Hans Bellmer, John Chamberlin, Gego, and Ruth Vollmer

These are the drawings, photographs and sculptures of Hans Bellmer. I chose these images in particular because they most closely relate to the work that I just finished with the mattresses. 

Bellmar's drawings often depict women or womanly figures bound, ensnared or contorted in different forms and shapes because of some constricting line. Some figures seem to be bound and faced away from the viewer, seeming more helpless then the action that keeps them static. 


 The wrapping of the legs and torso here do not show the same violence that comes to mind with words like bound or constricted. The denotation of these words carry through the materialty.

Hans Bellmar is mostly know for the sculptures, photos and intervention type of installations he created using dolls that have been tied, reconstructed or adapted to specific shapes or gestures. He created forms that seem to be bulging out of their restraints. His sculptures and images remind me of the way meat might be tied with twine.

With one of my own sculptures, I did something similar by using elastic band to control and wrap a mattress foam pad. The foam is porous and can be depressed making the form looks as though it is growing like yeast in bread, or bulging like flesh or fat escaping from a string.

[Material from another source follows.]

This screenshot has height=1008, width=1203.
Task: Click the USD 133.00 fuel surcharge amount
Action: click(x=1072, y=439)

I was originally inspired with the mattresses after looking at John Chamberlin's smashed cars and wrapped foam sculptures. Chamberlin works in this readymade fashion that implies a heavy process that will completely transform the object, space, or material. 





Another Artist that uses line to create or shape a space to a specific form is Gego (Gertrude Goldschmidt). Here beautiful line installations ensnare her viewers into a visually perspective where you must rely more on your other senses than your vision to navigate through the space. I can only imagine  how this would be so visually jarring. I relate her work to another artist, Ruth Vollmer, who CAPTURES the space crated through the networks and wrappings of forms.

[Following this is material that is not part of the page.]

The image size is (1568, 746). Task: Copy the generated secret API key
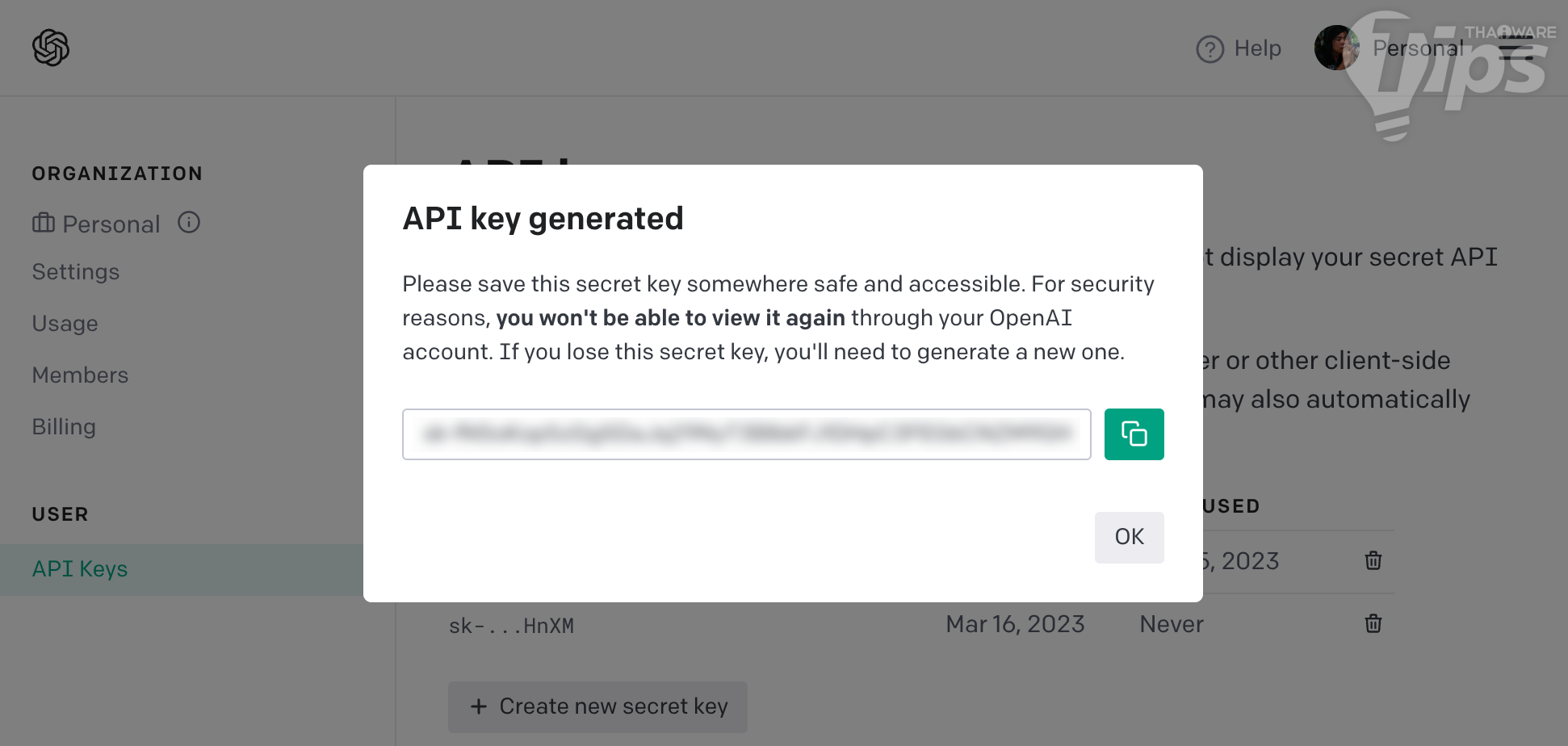point(1134,434)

Gego with one of her unidentified sculptures






Monday, October 8, 2012

Progress Photos and Project Updates - Adam Germann

For my second project, I am wrapping and binding different mattresses and other bed like materials (i.e. sleeping foam) with other forms of line other than yarn. I have purchased 5 mattresses and 1 foam pad so far and my goal is to experiment with the forms individually as well as bringing together all forms to make one larger form. I found that I can respond to the textures, colors and designs on each mattress with what I choose to bind it with. For example, the comparison of the two forms could infer that the blued nylon covered twin bed appears to be more masculine than the foam and elastic form. The mechanical nature of the tie-down, implying senses of labor and tools, is different than the foam which was hand wrapped with a stretchy elastic band that could be tied and knotted. The foam pad is more feminine, who soft curves and natural contours and forms. I want to continue thinking about these mattresses this way, where experimentation with combining materials as well as forms together is the focus. 

Also, I am thinking of these beds as being site-specific. They connote personal identity, health, copulation and are present in everyday life. My inspiration for each bed form and its respective wrapping material will derive from the aspect of the forms site-specificty.

Four Mattresses and One Foam Sleeping Pad


 Industrial sized tie down strap with vinyl covered twin-sized mattress. I bent, rotated and crushed the bed into half folds. The bed has taken a volume in the middle where the different folds resemble the shape of a body turned to its side.

Wrapped Foam Pad with Elastic Band Tied

 Above, the two forms are side by side for comparison.